INPUT ROWS -

+ + + +

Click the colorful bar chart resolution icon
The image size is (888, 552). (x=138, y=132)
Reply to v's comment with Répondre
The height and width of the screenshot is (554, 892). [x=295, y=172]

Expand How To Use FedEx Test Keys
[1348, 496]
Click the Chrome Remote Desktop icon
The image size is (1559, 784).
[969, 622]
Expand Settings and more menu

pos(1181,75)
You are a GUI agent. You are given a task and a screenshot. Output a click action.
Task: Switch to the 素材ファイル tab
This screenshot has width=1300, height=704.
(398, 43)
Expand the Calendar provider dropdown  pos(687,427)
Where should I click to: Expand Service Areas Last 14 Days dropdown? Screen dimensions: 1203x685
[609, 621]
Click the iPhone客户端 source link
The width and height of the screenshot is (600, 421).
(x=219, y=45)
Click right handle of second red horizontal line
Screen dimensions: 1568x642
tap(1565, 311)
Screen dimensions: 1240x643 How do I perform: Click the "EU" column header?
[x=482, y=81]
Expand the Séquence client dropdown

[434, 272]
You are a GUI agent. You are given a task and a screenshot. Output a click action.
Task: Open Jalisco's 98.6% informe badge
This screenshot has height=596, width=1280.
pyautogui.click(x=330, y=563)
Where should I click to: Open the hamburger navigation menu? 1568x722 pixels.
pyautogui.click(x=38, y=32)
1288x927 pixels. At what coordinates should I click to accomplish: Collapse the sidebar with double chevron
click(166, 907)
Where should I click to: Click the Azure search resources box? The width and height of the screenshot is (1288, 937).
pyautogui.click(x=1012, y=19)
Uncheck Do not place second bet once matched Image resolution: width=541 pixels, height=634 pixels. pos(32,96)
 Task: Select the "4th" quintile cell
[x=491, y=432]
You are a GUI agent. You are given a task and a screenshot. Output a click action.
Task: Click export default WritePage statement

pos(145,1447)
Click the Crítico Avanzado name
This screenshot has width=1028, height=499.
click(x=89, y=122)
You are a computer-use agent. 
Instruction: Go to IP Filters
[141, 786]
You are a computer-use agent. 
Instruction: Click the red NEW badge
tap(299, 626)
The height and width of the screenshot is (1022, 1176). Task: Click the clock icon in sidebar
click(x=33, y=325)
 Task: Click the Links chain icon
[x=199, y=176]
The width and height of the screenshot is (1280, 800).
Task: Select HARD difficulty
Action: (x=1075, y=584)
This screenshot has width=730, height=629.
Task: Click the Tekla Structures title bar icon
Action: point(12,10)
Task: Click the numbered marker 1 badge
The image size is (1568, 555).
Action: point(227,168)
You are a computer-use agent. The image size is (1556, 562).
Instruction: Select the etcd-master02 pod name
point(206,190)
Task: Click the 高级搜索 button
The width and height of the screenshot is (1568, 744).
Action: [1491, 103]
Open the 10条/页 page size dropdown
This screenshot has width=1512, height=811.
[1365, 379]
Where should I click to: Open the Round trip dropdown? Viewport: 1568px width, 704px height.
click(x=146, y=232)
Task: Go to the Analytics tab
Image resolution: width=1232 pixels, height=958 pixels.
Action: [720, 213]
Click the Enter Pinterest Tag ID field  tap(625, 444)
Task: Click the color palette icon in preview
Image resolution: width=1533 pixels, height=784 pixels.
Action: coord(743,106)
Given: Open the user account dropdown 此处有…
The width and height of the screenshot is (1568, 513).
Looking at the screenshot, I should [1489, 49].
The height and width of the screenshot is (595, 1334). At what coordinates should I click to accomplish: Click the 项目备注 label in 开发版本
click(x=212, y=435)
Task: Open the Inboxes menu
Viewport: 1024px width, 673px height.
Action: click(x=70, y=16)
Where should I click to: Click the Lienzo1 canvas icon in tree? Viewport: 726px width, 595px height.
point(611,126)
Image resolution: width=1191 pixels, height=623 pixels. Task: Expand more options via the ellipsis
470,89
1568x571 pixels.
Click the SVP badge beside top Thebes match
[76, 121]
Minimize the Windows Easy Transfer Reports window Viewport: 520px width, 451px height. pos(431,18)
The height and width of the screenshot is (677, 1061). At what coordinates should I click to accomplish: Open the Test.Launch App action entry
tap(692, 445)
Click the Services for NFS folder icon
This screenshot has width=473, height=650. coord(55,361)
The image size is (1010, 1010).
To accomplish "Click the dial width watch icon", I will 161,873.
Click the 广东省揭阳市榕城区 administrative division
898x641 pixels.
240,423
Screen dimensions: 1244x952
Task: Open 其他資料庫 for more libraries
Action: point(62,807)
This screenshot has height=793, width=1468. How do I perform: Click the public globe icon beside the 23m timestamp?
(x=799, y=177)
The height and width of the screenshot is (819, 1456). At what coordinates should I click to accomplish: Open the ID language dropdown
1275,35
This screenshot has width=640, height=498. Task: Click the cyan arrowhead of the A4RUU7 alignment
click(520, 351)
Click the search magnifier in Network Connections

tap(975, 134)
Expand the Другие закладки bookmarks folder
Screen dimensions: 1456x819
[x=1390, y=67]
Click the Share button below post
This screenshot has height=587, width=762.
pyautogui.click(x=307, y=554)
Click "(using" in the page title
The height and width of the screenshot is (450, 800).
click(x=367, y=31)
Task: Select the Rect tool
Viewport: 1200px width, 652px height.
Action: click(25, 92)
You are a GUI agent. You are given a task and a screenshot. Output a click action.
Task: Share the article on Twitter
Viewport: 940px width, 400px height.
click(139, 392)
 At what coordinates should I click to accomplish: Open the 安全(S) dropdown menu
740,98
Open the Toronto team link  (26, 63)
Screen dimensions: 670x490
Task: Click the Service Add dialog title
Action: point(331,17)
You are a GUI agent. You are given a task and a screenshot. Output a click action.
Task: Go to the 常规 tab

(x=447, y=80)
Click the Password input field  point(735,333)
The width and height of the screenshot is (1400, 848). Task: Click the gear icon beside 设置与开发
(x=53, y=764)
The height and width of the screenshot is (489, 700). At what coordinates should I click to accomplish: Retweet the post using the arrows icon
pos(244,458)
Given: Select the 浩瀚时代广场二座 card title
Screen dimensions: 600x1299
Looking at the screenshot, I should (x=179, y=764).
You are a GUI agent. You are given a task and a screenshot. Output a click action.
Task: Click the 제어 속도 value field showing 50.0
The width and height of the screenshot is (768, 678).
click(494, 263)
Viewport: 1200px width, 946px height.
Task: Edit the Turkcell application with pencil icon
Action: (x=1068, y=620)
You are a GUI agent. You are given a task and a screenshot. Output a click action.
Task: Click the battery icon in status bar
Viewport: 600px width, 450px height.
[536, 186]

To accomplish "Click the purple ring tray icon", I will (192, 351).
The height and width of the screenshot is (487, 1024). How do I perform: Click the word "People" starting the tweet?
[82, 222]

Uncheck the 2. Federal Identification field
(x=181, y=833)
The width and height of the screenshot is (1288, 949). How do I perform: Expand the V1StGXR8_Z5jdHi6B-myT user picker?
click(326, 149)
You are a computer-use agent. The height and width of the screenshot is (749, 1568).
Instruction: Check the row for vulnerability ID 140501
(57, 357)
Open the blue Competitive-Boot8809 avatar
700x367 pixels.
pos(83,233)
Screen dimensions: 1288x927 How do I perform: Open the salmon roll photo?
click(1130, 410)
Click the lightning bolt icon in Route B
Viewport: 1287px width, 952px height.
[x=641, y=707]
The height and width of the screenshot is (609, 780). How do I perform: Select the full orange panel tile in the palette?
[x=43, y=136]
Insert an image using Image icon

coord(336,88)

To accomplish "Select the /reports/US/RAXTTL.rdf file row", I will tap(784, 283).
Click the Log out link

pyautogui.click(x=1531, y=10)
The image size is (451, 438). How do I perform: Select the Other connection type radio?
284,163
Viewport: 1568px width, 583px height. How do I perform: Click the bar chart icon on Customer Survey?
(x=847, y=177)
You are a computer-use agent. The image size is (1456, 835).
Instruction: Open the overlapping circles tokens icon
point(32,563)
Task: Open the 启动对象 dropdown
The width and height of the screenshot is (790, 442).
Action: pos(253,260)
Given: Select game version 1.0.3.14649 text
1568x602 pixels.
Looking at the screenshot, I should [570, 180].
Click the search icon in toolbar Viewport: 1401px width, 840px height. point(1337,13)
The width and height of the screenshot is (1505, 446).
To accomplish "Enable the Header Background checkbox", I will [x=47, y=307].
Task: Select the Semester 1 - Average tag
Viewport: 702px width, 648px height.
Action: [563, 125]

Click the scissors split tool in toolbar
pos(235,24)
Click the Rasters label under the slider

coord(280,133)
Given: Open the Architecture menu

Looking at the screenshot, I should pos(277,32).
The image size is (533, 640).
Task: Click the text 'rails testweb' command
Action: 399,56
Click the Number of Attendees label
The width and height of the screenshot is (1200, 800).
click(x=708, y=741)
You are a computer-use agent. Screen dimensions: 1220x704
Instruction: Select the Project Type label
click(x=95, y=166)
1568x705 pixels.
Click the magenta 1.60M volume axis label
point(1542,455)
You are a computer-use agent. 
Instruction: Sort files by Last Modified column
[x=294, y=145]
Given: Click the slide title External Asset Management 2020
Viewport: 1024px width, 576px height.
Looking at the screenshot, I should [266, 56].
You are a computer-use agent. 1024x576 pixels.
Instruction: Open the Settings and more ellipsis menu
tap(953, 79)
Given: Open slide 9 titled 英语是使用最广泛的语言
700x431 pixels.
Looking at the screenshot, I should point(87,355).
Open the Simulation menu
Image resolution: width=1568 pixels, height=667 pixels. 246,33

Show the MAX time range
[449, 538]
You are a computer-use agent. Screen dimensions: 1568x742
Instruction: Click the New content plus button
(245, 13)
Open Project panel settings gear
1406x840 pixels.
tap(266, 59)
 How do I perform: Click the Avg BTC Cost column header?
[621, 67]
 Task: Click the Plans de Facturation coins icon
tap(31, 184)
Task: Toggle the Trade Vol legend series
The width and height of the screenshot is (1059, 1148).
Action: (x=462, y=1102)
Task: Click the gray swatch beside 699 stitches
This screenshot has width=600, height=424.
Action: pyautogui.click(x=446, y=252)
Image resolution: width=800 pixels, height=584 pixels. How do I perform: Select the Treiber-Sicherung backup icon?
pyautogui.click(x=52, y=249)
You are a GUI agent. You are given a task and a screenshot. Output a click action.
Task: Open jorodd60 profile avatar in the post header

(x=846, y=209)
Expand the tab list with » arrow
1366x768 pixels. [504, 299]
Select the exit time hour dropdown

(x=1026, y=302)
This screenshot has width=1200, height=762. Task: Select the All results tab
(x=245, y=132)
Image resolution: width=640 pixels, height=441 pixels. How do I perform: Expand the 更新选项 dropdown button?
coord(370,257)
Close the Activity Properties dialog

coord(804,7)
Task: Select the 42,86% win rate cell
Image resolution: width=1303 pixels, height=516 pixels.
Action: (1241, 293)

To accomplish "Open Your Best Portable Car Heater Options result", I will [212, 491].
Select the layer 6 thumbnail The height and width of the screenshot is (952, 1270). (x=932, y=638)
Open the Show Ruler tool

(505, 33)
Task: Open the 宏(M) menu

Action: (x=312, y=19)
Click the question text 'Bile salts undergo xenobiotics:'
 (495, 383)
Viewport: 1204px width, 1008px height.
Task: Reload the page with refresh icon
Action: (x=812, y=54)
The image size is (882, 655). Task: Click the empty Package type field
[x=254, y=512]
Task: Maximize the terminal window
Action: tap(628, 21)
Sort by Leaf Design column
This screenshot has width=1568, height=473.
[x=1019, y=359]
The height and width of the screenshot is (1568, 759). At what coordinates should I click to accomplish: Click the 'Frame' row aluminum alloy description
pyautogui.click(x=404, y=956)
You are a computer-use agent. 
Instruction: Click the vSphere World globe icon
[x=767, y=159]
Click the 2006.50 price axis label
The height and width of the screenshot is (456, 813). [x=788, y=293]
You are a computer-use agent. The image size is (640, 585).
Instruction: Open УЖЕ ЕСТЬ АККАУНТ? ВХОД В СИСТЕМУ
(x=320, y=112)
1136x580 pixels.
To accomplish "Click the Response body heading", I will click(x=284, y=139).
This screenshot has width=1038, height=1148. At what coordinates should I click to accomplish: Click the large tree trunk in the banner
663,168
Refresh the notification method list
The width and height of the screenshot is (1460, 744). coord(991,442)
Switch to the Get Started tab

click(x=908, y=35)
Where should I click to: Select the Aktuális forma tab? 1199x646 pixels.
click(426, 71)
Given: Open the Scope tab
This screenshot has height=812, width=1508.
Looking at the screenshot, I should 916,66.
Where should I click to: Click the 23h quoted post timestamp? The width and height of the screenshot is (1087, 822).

+ + + +

GIVEN INSTRUCTION -
Reproduce the lines above verbatim, everything from the line containing "Where should I click to: Open the hamburger" down to the line containing "pos(145,1447)", both ends included.

REPLY TO THE EXERCISE -
Where should I click to: Open the hamburger navigation menu? 1568x722 pixels.
pyautogui.click(x=38, y=32)
1288x927 pixels. At what coordinates should I click to accomplish: Collapse the sidebar with double chevron
click(166, 907)
Where should I click to: Click the Azure search resources box? The width and height of the screenshot is (1288, 937).
pyautogui.click(x=1012, y=19)
Uncheck Do not place second bet once matched Image resolution: width=541 pixels, height=634 pixels. pos(32,96)
 Task: Select the "4th" quintile cell
[x=491, y=432]
You are a GUI agent. You are given a task and a screenshot. Output a click action.
Task: Click export default WritePage statement

pos(145,1447)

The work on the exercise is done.